━━━ SUPPLIED PASSAGE ━━━
Chapter 01. Trustworthy AI system¶
Artificial intelligence doesn’t just compute, it governs. It decides who gets hired, flagged, diagnosed, or ignored. As these systems move deeper into high-stakes environments, the question of trust becomes central: not just can we build intelligent machines, but can we trust what they decide, and why?
Trustworthy AI is about ensuring that AI systems are aligned with human values, accountable under law, and resilient in the real world. These are not soft aspirations, they are design requirements, ethical, legal, and technical, that determine whether AI earns public trust or triggers public harm.
In this chapter, we establish the foundation for what it means to build and evaluate AI that deserves our trust. We organize the discussion across five key sections:
- Section 1.1 asks the uncomfortable but necessary question: When AI causes harm, who is responsible?
- Section 1.2 introduces the three pillars of trustworthiness, ethical, legal, and stable, and how they must work together, not in isolation.
- Section 1.3 connects these pillars to global frameworks like the OECD AI Principles and the EU AI Act, which attempt to formalize trust into enforceable practice.
- Section 1.4 grounds trust in process, showing how it must be embedded at every phase of the AI development lifecycle.
- Section 1.5 offers structured case studies to analyze where trust fails, and what systemic breakdowns lead to real-world consequences.
The most catastrophic failures in AI are rarely caused by one bad model. They happen when fairness, legality, and stability are treated as afterthoughts.
━━━
# WHAT IS EXPECTED
According to the trustworthy AI chapter introduction, what outcomes does AI decide for people? Rely only on the chapter introduction on trustworthy AI.
━━━ PROVIDED MATERIAL ━━━
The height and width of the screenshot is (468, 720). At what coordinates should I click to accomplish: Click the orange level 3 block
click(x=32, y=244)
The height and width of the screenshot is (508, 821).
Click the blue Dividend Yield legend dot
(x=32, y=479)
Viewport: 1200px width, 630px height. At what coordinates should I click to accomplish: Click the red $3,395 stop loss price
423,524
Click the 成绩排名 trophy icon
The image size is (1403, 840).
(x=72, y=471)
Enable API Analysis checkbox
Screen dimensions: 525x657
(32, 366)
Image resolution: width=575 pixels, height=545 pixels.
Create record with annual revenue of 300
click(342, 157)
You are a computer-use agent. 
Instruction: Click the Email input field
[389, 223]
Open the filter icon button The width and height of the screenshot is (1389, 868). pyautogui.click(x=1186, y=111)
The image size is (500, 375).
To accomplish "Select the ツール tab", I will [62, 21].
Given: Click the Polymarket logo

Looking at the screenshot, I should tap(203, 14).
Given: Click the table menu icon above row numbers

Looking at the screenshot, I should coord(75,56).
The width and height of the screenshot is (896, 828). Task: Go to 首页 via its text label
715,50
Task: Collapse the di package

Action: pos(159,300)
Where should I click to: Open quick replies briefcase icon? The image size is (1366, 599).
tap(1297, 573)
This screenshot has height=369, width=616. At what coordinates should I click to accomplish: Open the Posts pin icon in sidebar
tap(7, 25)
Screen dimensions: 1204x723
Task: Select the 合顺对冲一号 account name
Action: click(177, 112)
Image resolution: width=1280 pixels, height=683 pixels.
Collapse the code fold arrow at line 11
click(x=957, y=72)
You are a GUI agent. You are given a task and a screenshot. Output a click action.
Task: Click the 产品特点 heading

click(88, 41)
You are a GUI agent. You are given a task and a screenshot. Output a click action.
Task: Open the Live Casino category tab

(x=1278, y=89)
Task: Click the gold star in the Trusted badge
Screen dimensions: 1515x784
━━━
# THE ANSWER
Whether they get hired, flagged, diagnosed, or ignored.